How to come up with an effective brand name: Tips, Techniques and Tools
It’s common to hear that logo is the core of your brand identity. While it isn’t wrong, it can only be that way in conjunction with your brand name. Both the name and logo design are the very first two things that fire up in your brain when you think about a certain company.
Establishing a unique and effective brand name can be a daunting task for both creatives and business owners.
“Is that name memorable enough?”
“Will it be perceived the right way?”
“Is it going to stand out from the competition?”
“Will it still work a few years from now?”
Those are just a few of the questions that arise once you try to come up with a brand name.
With the following tips and techniques I’ll try to break down the whole brand name generating process to make it more straightforward.

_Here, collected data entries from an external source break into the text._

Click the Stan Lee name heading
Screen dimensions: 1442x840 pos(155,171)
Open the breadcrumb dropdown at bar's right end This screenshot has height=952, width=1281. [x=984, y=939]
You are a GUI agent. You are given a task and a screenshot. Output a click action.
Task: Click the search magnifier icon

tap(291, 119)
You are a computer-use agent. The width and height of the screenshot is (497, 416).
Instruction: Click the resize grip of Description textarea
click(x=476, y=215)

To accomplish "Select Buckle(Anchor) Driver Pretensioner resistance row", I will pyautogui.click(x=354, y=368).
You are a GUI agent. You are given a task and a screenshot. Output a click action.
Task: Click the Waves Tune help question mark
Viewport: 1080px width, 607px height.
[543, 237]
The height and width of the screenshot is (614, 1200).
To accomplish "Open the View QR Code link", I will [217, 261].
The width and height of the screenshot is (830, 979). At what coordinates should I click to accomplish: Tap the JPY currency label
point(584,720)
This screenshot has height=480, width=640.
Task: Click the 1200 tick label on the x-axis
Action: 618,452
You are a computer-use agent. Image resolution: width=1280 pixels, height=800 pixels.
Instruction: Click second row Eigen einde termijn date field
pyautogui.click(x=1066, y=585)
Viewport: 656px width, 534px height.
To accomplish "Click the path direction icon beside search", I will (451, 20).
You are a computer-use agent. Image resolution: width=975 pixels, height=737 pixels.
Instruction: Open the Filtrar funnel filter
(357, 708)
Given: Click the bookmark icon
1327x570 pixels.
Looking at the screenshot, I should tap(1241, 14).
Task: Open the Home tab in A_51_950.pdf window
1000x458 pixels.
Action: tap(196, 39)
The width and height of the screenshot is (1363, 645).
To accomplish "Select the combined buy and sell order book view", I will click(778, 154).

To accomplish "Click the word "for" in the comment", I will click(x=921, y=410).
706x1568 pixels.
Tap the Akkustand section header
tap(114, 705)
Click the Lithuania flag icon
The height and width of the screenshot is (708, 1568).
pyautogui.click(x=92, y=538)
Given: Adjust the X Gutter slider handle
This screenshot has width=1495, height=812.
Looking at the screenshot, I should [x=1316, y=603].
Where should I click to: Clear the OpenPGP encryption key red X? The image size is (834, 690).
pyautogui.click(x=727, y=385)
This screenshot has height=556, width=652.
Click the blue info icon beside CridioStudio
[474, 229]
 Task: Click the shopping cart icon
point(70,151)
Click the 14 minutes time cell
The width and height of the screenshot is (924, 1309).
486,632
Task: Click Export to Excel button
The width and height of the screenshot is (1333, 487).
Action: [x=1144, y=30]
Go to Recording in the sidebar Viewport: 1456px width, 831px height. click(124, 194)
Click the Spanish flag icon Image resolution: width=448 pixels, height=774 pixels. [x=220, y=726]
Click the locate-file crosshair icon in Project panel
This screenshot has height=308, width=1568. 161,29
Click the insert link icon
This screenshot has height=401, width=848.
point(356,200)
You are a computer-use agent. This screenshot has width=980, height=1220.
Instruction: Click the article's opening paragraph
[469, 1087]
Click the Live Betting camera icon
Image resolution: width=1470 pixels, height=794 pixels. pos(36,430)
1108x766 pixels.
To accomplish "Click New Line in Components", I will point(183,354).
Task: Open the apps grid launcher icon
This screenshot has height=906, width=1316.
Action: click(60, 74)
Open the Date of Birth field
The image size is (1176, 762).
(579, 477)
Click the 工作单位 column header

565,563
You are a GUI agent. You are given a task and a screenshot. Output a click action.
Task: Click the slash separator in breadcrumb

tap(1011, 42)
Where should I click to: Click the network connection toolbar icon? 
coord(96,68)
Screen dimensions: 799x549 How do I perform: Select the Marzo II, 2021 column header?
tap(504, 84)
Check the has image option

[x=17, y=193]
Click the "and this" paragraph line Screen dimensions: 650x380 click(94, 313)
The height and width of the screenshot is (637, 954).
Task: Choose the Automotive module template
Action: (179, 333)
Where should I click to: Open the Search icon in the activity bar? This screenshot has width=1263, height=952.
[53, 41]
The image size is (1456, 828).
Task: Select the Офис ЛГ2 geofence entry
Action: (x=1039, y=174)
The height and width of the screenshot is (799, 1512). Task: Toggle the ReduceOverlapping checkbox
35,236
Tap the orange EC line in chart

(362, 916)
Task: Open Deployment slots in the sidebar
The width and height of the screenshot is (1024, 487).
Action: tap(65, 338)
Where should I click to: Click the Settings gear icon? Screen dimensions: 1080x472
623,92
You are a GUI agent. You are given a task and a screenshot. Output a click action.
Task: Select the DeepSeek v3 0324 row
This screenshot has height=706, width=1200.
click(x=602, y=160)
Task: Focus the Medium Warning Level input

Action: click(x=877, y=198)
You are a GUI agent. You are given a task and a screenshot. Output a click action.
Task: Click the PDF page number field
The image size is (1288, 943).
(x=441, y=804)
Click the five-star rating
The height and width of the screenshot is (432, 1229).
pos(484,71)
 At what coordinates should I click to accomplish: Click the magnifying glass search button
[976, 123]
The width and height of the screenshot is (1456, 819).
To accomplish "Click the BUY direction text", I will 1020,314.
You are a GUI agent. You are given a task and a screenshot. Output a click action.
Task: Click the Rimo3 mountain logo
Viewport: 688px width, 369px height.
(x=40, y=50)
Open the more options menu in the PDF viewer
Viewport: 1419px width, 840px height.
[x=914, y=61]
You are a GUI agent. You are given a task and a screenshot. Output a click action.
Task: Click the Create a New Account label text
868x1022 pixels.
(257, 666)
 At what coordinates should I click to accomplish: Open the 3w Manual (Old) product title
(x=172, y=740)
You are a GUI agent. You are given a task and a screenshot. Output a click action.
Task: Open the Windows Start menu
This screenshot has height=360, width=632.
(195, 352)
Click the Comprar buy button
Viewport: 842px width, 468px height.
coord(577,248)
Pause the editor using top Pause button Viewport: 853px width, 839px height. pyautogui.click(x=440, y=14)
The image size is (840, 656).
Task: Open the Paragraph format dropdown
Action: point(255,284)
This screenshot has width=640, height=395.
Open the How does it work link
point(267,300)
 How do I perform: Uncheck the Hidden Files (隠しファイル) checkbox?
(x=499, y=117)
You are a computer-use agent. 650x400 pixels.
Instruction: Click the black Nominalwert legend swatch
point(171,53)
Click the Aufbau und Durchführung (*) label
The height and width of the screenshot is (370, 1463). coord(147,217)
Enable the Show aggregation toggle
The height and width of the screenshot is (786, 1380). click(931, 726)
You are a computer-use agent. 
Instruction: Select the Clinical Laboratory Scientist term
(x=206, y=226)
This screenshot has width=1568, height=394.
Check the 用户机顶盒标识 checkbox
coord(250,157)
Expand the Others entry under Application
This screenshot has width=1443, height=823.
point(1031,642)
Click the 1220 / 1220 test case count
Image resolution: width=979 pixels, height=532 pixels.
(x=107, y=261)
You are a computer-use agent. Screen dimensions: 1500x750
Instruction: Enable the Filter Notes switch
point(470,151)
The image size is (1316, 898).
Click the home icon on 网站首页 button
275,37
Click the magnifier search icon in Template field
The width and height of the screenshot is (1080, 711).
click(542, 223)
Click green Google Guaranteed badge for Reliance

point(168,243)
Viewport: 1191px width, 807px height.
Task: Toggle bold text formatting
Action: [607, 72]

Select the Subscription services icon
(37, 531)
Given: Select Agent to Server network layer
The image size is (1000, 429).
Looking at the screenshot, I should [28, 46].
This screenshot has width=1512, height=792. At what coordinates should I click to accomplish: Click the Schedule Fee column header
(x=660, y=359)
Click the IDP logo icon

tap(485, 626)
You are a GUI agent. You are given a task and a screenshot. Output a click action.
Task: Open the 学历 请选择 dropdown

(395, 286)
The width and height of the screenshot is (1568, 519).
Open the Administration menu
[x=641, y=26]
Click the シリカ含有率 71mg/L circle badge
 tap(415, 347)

1. Define what you want to achieve with the name
Are you creating a brand with a long term vision for growth? Are you selling a very specific product/service catering to a niche market? Is it a gimmicky spin-off of a parent brand not to be taken too seriously (“Not a Flamethrower” comes to mind)? All those situations and many more require a different approach to the name creation. You’ll save yourself a headache (and money) if you come up with a brand strategy first, so that your brand name is relevant today, while still aligning with the future plans of your company.
Once the brand strategy is cooked, put yourself in the shoes of your potential customers: researching the needs and specifics of your target audience goes an extremely long way in achieving your business goals. Build a set of buyer personas (fictional representations of your ideal customers) and come up with a name that makes them excited about your brand.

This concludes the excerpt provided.